Seems like that would be an easy problem to solve… require all edits to have a peer review by someone with a minimum credibility before they go live. I can understand when Wikipedia was new, allowing anyone to post edits or new content helped them get going. But now? Why do they still allow any random person to post edits without a minimal amount of verification? Sure it self-corrects given enough time, but meanwhile what happens to all the people looking for factual information and finding trash?

sugar_in_your_tea@sh.itjust.works · 1 month ago

Or at least give it a certain amount of time before it goes live. So if nobody comes around to approve it in 24 hours, it goes live.

Usually bad edits are corrected within hours, if not minutes, so that should catch the lion’s share w/o bogging down the approval queue too much.

RubberDuck@lemmy.world · 1 month ago

Croudsourcing is the strenght that led to the vast resource and also the weakness as displayed here. So probably there will be a need for some form of barrier. Hence my suggestion.

oldfart@lemm.ee · 1 month ago

Link it to your real identity, brilliant idea 👌

Daemon Silverstein@thelemmy.club · 1 month ago

Dead Internet Theory all over again.

Kalkaline @leminal.space · 1 month ago

Lock it down make people get confirmed editing access face to face with trusted users.

e$tGyr#J2pqM8v@feddit.nl · edit-2 1 month ago

Sabotage Wikipedia, Ddos the Internet Archive. Makes you wonder if in the future we’re going to forget our past. Will actual history be obscured in a sea of alternative histories unrecognizably presented as the same thing. Maybe we need to keep some books laying around in archives just to be sure.

TachyonTele@lemm.ee · edit-2 1 month ago

The digital dark age will be a real thing, absolutely.

Interesting idea on a sea of alternative histories. That might be a possible threat.
Someone else here called it “AI text apocalypse”. I like that term.

endofline@lemmy.ca · 1 month ago

We have still Anna’s archive, scihub, libgen and old fashion traditional libraries ( including the national ). National libraries won’t disappear in the nearest years, maybe will rotten due to defunding but still they will exist

lolola@lemmy.blahaj.zone · 1 month ago

I hate to post because I have loved and trusted Wikipedia for years, but the fact that there are folks out there who equally trust what AI tools generate just baffles me.

Dragonstaff@leminal.space · 1 month ago

The signal to noise ratio is so low these days. There’s so much information out there but everyone wants to profit from you before you can get it. Even worse, the people with good information generally can’t buy as big a megaphone as the people who profit from lying to you.

Honestly, I think humans have been more likely to believe an easy lie than a hard truth all along, but it’s easier than ever these days.

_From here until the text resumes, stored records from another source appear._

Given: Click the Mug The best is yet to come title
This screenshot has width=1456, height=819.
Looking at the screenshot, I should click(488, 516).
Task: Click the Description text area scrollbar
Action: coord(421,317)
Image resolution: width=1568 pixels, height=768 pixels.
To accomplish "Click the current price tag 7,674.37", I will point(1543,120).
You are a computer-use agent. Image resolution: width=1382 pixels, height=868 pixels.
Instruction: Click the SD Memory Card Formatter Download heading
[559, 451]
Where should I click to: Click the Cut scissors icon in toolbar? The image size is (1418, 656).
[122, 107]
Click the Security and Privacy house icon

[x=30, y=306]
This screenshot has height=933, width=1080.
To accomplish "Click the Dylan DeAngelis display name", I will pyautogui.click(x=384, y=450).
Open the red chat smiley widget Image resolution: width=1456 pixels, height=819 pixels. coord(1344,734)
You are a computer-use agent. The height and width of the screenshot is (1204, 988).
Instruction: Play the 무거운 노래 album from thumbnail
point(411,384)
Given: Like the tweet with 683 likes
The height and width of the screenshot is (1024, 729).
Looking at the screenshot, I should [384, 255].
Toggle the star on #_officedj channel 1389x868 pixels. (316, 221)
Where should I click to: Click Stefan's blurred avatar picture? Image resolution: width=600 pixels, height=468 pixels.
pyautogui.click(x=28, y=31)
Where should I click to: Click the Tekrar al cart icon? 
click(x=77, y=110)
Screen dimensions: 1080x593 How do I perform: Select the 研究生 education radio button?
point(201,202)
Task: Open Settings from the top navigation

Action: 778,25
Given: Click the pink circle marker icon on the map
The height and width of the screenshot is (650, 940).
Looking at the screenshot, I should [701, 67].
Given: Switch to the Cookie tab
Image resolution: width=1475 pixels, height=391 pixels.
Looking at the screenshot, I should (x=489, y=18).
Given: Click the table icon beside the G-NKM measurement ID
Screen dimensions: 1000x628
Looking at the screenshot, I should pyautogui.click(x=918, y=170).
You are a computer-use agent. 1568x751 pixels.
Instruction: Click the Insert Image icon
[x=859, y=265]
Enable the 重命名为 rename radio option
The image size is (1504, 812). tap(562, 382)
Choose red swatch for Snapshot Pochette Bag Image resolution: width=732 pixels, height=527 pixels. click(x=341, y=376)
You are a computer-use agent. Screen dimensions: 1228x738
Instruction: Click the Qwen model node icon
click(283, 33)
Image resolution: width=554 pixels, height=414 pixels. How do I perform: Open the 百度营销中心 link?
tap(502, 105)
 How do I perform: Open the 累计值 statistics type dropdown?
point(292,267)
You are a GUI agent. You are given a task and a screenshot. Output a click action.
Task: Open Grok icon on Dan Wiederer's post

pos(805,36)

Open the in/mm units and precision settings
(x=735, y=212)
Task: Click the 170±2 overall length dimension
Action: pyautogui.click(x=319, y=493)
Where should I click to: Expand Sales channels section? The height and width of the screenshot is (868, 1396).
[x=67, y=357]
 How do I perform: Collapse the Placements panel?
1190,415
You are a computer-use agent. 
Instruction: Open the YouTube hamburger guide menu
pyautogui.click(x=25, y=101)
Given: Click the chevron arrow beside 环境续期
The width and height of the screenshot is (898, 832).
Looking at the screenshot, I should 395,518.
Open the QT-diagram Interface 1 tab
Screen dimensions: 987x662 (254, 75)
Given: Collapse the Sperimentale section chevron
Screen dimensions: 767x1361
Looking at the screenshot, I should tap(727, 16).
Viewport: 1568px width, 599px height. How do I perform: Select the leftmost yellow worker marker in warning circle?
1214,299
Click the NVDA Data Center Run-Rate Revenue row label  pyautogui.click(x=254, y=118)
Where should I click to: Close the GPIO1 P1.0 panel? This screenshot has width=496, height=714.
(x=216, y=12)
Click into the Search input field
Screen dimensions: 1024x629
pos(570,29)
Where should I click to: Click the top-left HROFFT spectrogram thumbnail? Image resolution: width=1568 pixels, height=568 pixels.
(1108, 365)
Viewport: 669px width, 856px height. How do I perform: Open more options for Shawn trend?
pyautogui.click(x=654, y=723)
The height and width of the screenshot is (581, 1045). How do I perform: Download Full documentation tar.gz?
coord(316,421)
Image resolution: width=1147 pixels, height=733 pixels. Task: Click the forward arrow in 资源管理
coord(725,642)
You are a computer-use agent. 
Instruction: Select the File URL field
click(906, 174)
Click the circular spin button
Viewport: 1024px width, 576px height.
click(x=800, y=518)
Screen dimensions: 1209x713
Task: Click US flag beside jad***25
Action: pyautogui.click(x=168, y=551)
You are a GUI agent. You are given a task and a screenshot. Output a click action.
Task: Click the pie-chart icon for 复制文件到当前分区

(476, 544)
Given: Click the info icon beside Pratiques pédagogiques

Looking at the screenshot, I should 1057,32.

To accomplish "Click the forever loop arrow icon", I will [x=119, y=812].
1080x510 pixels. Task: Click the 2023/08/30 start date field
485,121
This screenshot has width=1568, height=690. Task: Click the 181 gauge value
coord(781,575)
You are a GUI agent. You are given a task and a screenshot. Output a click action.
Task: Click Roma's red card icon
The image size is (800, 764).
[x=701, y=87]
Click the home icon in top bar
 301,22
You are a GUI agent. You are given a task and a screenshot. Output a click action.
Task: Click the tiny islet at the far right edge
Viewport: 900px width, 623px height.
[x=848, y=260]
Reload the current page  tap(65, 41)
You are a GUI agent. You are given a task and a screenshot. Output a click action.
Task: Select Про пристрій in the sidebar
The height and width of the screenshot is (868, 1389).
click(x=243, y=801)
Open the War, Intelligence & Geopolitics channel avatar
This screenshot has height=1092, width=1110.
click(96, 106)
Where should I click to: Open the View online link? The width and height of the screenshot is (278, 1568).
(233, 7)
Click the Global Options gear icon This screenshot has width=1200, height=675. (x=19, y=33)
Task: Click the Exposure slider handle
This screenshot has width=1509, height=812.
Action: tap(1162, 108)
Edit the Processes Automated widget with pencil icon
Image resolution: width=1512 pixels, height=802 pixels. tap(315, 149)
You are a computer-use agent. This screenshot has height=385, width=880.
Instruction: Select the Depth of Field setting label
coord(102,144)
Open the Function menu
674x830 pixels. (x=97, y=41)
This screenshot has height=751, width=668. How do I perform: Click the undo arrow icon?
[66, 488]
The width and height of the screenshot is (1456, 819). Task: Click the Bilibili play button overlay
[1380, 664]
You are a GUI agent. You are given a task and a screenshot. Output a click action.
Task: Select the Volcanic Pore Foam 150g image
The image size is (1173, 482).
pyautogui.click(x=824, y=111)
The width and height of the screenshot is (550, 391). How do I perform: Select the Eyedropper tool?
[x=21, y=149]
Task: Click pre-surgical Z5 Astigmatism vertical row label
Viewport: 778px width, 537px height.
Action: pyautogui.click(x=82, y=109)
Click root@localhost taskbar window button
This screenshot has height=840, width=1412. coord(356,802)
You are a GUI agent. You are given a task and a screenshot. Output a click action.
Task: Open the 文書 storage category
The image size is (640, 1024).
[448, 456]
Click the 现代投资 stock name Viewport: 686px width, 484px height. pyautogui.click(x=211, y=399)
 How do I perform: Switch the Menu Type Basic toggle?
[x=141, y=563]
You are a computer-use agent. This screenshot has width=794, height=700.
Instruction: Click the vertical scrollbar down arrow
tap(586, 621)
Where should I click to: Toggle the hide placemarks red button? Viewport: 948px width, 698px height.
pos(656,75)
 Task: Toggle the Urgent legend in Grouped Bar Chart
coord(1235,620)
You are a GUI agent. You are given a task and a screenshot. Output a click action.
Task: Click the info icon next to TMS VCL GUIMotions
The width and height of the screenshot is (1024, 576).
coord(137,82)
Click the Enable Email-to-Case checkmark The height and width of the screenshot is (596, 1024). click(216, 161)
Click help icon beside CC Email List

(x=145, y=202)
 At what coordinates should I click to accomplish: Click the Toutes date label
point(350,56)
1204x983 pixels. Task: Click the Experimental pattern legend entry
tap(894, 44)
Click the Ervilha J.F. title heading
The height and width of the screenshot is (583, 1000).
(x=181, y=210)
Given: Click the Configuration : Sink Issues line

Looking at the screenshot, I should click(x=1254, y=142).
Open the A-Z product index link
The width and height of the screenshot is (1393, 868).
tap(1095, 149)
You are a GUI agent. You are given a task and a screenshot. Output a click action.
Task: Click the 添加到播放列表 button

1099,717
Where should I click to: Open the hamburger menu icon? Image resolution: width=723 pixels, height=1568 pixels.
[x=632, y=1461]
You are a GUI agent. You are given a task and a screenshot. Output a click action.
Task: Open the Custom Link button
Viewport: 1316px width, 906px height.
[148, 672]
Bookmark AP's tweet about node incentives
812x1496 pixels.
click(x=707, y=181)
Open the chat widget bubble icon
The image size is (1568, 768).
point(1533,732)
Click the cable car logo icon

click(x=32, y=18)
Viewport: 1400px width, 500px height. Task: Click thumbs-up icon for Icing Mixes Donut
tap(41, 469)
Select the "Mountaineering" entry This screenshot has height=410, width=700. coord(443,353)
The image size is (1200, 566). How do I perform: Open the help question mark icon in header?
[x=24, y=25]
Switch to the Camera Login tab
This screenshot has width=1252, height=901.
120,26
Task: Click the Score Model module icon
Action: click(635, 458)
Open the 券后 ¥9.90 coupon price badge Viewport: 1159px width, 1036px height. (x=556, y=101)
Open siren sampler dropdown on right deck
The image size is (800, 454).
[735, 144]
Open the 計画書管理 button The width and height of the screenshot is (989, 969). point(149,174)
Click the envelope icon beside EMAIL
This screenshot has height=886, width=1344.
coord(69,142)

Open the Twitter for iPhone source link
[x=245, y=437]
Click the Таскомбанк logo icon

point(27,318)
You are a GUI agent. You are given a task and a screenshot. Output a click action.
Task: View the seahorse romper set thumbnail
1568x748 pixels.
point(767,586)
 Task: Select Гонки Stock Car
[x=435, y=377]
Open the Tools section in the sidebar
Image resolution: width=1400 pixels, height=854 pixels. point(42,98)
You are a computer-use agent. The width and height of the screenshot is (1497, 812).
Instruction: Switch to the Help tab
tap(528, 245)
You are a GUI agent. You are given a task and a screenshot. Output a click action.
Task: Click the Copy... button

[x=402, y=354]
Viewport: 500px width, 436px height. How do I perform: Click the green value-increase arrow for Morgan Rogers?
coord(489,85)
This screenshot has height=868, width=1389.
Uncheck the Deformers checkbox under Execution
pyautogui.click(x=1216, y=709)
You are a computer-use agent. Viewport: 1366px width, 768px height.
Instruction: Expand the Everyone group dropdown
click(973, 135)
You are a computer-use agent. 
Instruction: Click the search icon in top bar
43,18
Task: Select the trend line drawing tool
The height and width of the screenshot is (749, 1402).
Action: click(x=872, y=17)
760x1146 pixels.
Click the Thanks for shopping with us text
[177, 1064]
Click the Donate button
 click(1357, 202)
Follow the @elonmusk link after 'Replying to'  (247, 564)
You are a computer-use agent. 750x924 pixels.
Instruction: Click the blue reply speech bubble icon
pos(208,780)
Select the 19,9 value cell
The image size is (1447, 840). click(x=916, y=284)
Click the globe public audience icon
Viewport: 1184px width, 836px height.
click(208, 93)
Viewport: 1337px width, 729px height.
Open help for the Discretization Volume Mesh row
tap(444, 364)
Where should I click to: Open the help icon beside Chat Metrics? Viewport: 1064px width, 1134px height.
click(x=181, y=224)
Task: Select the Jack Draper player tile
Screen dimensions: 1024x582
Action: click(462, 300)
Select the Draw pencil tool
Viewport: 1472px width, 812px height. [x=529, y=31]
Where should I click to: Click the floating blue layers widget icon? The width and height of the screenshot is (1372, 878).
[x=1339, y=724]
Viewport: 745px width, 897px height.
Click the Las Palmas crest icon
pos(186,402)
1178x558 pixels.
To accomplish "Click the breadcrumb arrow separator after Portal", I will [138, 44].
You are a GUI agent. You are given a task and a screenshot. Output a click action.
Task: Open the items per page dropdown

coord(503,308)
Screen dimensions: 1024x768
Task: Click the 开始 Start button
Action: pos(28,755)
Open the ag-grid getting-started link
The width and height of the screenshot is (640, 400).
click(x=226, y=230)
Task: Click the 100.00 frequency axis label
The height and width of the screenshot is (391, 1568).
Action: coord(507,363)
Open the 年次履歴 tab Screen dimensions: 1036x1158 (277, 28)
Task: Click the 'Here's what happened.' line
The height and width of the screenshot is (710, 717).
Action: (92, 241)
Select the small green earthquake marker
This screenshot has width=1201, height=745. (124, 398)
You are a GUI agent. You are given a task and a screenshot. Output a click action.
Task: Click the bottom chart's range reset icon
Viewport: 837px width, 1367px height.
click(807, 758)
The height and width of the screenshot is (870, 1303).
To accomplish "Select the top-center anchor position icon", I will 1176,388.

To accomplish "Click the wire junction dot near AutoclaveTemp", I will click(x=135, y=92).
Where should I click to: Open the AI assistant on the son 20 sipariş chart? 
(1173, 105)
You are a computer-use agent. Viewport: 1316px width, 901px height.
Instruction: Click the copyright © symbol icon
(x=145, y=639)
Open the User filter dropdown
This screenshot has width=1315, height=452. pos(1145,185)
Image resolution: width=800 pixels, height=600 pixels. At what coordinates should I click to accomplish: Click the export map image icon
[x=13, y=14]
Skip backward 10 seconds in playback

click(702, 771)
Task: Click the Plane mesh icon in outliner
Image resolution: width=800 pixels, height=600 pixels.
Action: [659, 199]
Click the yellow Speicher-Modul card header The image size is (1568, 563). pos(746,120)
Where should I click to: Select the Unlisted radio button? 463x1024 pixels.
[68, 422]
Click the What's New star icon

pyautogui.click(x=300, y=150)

YeetPics@mander.xyz · 1 month ago

Damn Putin, you’re retarded.

foenkyfjutschah@programming.dev · 1 month ago

the name is Altman.

Aatube@kbin.melroy.org · 1 month ago

Don’t worry, it’s not as bad as the title suggests. The attack on Internet Archive is far, far worse. It’s obviously a bit of a problem, though.We

CALIGVLA@lemmy.dbzer0.com · 1 month ago

We what? WE WHAT?!

Aatube@kbin.melroy.org · 1 month ago

oops

(I accidentally added an extra “we” to the end at first)

WhatsHerBucket@lemmy.world · 1 month ago

This is why we can’t have nice things

e$tGyr#J2pqM8v@feddit.nl · 1 month ago

We still have it, and it’s quite nice.